Overview of Scampi Process
Workflow
-
Slides are prepared by a laboratory for palynological analysis in the usual way.
-
Prepared slides are scanned using a high-resolution slide scanner. This might be done at the laboratory where the slides were prepared, or by a separate scanning contractor (see below for discussion on scanner compatability). The digital slides are uploaded to Scampi.
-
The slide images are processed. Scampi distills the slide images into rectangular "crops" (usually 10-25,000 per slide). Each crop is then analysed using Scampi’s embedding models. The processing can be initiated by an admin user in the Scampi Administration Portal.
-
When the processing is finished, the slides can be viewed in the Scampi application. The user can search through the entire set of crop images using one or more images as a query. Search results and labels can be saved as distribution charts.
-
Distribution charts and selected images are exported to CSV or PDF, or imported directly to StrataBugs for geological interpretation.
-
At the end of the project, an admin user triggers the deletion of data from Scampi.
How does it work?
Scampi was originally developed over several years by a collaboration of data scientists, software engineers and biostratigraphers from Equinor and the University of Tromsø, Norway. The research basis is detailed in their paper, The Fossil Frontier: An answer to the 3-billion fossil question, and demonstrated in practice in the EAGE extended abstract Scampi - Exploring The Fossil Frontier. StrataData are delighted to have joined this collaboration because we support Scampi’s design philosophy.
The Scampi embedding models produce a numerical fingerprint of every image’s visual features. From this fingerprint, we can compute a 'distance' between each image. A smaller distance implies more 'similar' images. We calculate the distance between each image and every other image just once, during the processing step, and store the results in a searchable data structure. This makes searching computationally efficient (fast).

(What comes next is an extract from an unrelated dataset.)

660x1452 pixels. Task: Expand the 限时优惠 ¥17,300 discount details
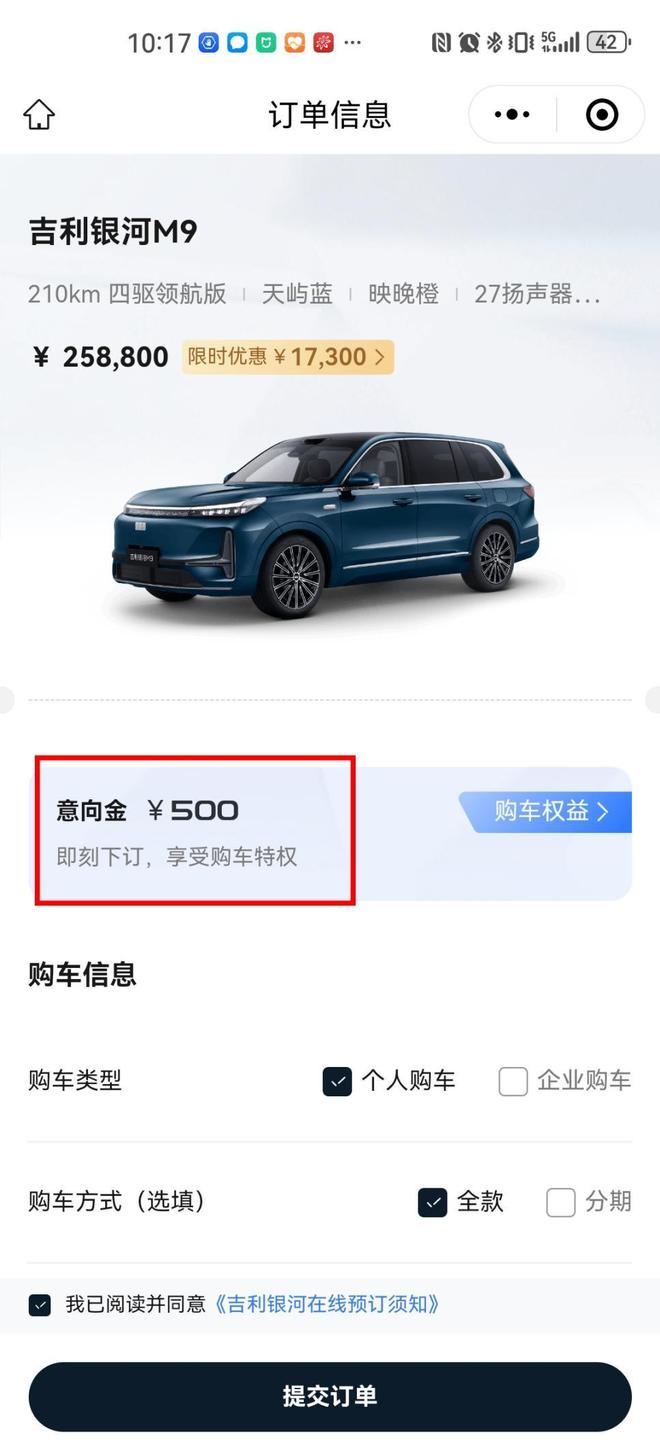click(x=288, y=357)
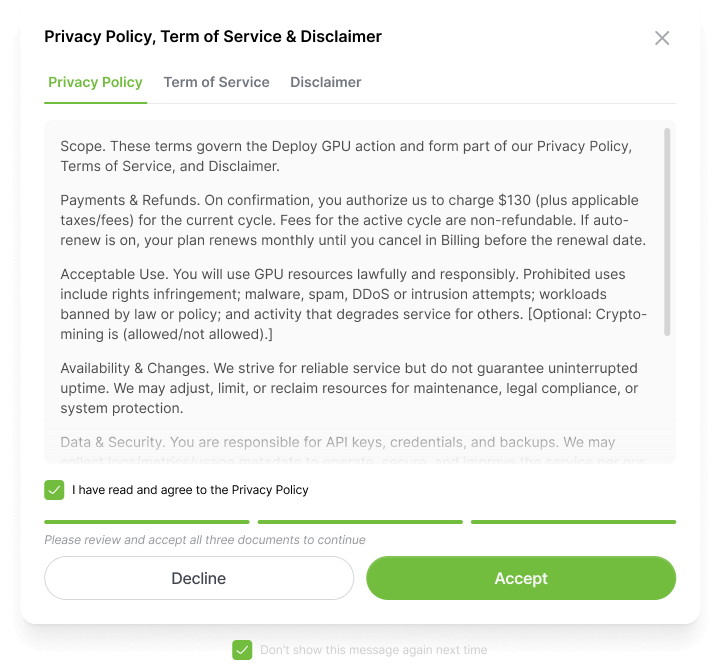Uncheck the Privacy Policy agreement checkbox
Image resolution: width=721 pixels, height=664 pixels.
click(54, 490)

In simple terms, we could assume that where we find 'similar' images, they are examples of the same species. In practice, it takes knowledge and experience to make this decision. Even if we had enough data to train models to automatically classify all palynomorphs down to the species level, and we could account for variations in preservation, differences in preparation and the specifics of every scanner – the concept of the species itself is often disputed!
By leaving identification to the experts, Scampi allows for continuing developments in the field of palynology. We give our existing experts a tool with which to make new discoveries. By making palynology more efficient, and therefore more cost-effective, we support the discipline to stay relevant. We also present a valuable tool with which to train the next generation of palynologists.
FAQ
Do I need a StrataBugs license to use Scampi?
No. Scampi is an entirely standalone product. However, if you do use StrataBugs, you will easily be able to pull in your Scampi results, along with some of the crop images.
Does StrataData provide preparation and scanning?
No. Slides must be prepared by a laboratory and scanned using an appropriate scanner.
Your scanning contractor will be able to upload their scans directly to Scampi.
Does it matter which scanner we use?
There are now many microscopy scanners on the market, which are commonly used in the pathology industry. They vary enormously in quality and price! Unfortunately, there is no standard format for their images. Each scanner’s format must be implemented in Scampi.
In addition to this, the (complex) scanning parameters must be finely tuned to create the best scan images for Scampi to process. Arriving at the best configuration for each scanner requires experimentation and careful analysis.
If you have a scanner and you are interested in providing scanning services for Scampi, please get in touch with us.
How long does the processing take?
Once the scans are uploaded, the processed slides should be available for viewing within a few hours, depending on the number of slides and the existing workload.
Will StrataData store my data in the long term?
Scampi is not designed to be a long-term data store. Monthly charges will apply for every slide in the system. Once the project is complete, all image data, including the original scans, will be deleted. If you need to retain the scans in the long term, you will need to make your own arrangements for this.
Will my input be used to train the system?
No. Scampi’s embedding model is already trained. The processing step uses the Scampi model to perform analysis on the slide data. The results of the processing are used to provide the search results. The crop images and any labels you add to them remain your private data, and can be extracted from Scampi to use as you wish.
Can we try it out?
Yes, a demonstration dataset is available - please contact us to request access.
Our per-slide pricing model means you can try it out on your own data without committing to a subscription license.
Where are the data held?
The Scampi instance is physically located in the EU.
Does Scampi have applications beyond industrial biostratigraphy?
Palynology itself has many applications, and Scampi could be applied to any of them. The "axis" of depth could easily be time, for example.